—Mais d’où viennent ces enfants, ces femmes?
—De la Chine principalement; on les vole pour les transporter sur ces marchés et en trafiquer. A Chicago, les Chinoises sont remplacées par de petites négresses: c’est toujours de la chair humaine et de la chair fraîche. On vend ça pour pas cher: deux cents, trois cents, cinq cents dollars.
—C’est à la portée de toutes les bourses, quoi!
—De toutes, comme tu dis. Je te laisse à penser à quelles ignominies on fait servir cette marchandise.
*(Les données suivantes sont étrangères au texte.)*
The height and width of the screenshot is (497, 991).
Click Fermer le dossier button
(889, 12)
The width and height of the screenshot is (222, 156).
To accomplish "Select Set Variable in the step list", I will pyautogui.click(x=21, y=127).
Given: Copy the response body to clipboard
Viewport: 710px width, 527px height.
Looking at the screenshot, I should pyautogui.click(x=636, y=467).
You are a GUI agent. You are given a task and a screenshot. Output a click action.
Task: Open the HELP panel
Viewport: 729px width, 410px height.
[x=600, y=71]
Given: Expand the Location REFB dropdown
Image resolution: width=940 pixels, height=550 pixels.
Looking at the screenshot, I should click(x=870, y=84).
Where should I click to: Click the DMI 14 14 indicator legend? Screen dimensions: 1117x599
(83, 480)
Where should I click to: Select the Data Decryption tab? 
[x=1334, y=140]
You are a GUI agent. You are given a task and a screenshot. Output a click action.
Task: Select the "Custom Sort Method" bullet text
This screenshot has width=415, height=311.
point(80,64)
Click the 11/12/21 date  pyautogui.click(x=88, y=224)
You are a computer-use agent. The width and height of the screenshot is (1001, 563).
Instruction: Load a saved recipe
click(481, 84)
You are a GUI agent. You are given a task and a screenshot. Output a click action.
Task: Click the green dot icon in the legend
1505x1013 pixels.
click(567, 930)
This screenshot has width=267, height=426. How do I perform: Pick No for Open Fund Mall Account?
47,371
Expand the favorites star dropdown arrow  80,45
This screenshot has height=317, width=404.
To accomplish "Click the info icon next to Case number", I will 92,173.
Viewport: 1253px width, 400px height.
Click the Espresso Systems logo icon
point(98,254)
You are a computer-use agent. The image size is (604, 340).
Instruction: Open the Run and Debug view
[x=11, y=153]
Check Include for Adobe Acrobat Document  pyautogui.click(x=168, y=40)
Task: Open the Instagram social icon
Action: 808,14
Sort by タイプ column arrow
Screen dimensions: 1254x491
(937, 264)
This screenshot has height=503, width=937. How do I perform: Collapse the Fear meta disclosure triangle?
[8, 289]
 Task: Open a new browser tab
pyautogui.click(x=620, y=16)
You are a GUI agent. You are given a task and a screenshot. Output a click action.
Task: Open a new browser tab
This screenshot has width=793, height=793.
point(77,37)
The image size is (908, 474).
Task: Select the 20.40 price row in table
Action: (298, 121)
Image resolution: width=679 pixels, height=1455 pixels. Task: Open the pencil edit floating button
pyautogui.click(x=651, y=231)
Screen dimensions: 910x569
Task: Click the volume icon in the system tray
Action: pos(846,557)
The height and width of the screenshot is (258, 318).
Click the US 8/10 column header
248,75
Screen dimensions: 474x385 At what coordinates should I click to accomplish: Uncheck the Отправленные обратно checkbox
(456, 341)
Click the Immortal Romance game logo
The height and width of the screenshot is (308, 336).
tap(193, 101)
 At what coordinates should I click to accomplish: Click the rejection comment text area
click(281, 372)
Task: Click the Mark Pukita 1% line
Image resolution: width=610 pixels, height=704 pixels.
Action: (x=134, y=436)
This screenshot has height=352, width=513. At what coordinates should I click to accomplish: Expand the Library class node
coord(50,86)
Ah! les salauds!
—Il me semblait, au contraire, qu’ils témoignaient aux femmes certains égards, un respect ...
—Des égards, eux? Du respect? Ils ne respectent que ça, tiens, la monnaie, le dieu dollar. Et puis le biceps, la force brutale. Ils ne connaissent pas autre chose. Du respect pour les femmes, eux? Ah! laisse-moi me gondoler! Pour les femmes riches, oui, pour leurs milliardaires, celles qui ont un gros sac: voilà ce qu’ils vénèrent, le sac! le sac seulement, pas la femme. Qu’une ouvrière, une pauvresse se trouve sur leur passage ou leur barre le chemin: je te prie de croire que, s’ils sont pressés,—et ils sont toujours pressés!—ils ne prennent pas de gants pour lui faire céder le pas. Quant aux négresses, ce ne sont quasiment pas des femmes pour eux; c’est peut-être un peu plus que des chiennes, et encore! Tiens, j’en ai vu une, un jour, à Chicago, une pauvre négrillonne qui donnait le sein à son bébé. J’étais assise près d’elle dans un car. Des voyageurs, trois grands diables de marchands de porcs, je présume, et un clergyman tout de noir habillé, vinrent à monter près de nous, et, à la vue de la négresse, les voilà qui poussent tous en chœur des «Aoh! aoh! aoh! No! no! Impossible! Shocking! Indecent!» Et ils obligent le conducteur à débarquer illico mère et enfant. Ça dégoûtait ces messieurs d’avoir près d’eux une femme de couleur.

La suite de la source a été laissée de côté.